A Chinese teacher and performer of Irish dance hopes to tap growing interest in the genre's fancy footwork in her homeland. Xing Yi reports serviced apartment hong kong.
It's 7 pm. The clerks leave. The melody of Riverdance starts.
"One, two－one, two, three, go!" Wu Dan says to the other five dancers.
A unison of rat-a-tat-tat clicks and clacks resound in rapid fire in a meeting room-turned-ballroom at Beijing's Junefield Sogo building QV baby.
This is a weekly two-hour practice of The Irish Dancers, a Chinese group of Irish step-dance lovers consisting of students, office workers and retirees.
Wu is their troupe leader.
"The boss of this company is also our member, so he allows us to practice in this room," says Wu, who meets with the dancers on Monday and Thursday evenings.
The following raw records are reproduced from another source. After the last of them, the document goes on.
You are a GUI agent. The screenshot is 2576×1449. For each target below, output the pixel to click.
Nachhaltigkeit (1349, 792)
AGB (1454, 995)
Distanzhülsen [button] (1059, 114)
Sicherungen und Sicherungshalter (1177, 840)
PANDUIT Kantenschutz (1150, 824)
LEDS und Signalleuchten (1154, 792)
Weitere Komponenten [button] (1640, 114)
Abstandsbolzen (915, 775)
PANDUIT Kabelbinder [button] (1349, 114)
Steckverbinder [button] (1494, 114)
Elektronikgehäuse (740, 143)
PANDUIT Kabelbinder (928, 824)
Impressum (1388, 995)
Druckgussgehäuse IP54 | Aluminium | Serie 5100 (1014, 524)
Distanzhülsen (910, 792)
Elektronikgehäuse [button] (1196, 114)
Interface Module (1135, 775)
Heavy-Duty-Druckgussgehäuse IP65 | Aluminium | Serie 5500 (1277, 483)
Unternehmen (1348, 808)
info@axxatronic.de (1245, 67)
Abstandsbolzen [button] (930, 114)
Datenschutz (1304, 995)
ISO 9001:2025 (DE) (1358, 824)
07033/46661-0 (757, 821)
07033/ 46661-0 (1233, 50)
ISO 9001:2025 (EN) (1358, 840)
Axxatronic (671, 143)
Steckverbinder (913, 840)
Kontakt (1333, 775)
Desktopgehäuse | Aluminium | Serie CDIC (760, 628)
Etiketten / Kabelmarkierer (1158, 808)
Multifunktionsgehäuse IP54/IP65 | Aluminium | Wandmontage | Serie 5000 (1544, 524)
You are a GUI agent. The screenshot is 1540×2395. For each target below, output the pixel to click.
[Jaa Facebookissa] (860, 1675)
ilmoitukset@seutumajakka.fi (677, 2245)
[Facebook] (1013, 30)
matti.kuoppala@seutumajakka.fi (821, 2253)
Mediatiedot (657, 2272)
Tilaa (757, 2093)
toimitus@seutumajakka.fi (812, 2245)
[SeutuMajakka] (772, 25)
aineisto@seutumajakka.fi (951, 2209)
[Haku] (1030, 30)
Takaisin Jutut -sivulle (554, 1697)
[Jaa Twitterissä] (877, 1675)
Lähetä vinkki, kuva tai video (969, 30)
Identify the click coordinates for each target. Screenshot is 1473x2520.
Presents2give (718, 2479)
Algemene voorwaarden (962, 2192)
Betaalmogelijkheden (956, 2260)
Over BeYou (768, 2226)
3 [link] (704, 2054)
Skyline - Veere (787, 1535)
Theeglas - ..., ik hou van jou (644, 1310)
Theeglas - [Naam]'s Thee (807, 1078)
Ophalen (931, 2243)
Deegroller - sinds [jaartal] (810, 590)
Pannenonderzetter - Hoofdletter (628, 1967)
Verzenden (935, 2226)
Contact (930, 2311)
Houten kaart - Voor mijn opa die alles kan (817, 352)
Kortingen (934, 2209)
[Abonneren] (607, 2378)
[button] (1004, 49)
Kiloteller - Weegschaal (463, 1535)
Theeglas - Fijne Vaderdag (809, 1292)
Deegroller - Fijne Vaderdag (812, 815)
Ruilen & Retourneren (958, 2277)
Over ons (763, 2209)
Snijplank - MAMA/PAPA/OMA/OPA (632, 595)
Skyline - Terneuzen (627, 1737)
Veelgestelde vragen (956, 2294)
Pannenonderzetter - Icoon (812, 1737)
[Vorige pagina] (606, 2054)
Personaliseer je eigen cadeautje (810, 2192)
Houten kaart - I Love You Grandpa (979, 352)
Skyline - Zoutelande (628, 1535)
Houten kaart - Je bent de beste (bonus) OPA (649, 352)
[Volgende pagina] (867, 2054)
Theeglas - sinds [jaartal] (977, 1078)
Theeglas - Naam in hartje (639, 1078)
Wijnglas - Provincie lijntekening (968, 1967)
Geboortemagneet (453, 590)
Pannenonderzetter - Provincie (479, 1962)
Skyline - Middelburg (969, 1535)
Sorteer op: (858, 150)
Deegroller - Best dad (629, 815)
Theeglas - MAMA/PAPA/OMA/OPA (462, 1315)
The Chinese word for Irish step dance－tita－is onomatopoeic for the sound created by the quick foot movements and brisk beats of shoes tippity-tapping against the floor.
Despite the popularity of the world-renowned Irish performance Riverdance since its 1994 debut, the genre is rarely practiced by Chinese. But those who undertake it are diehard Hongkong prepaid sim.
"They've all danced tita for more than 10 years," Wu says of the dancers in the room.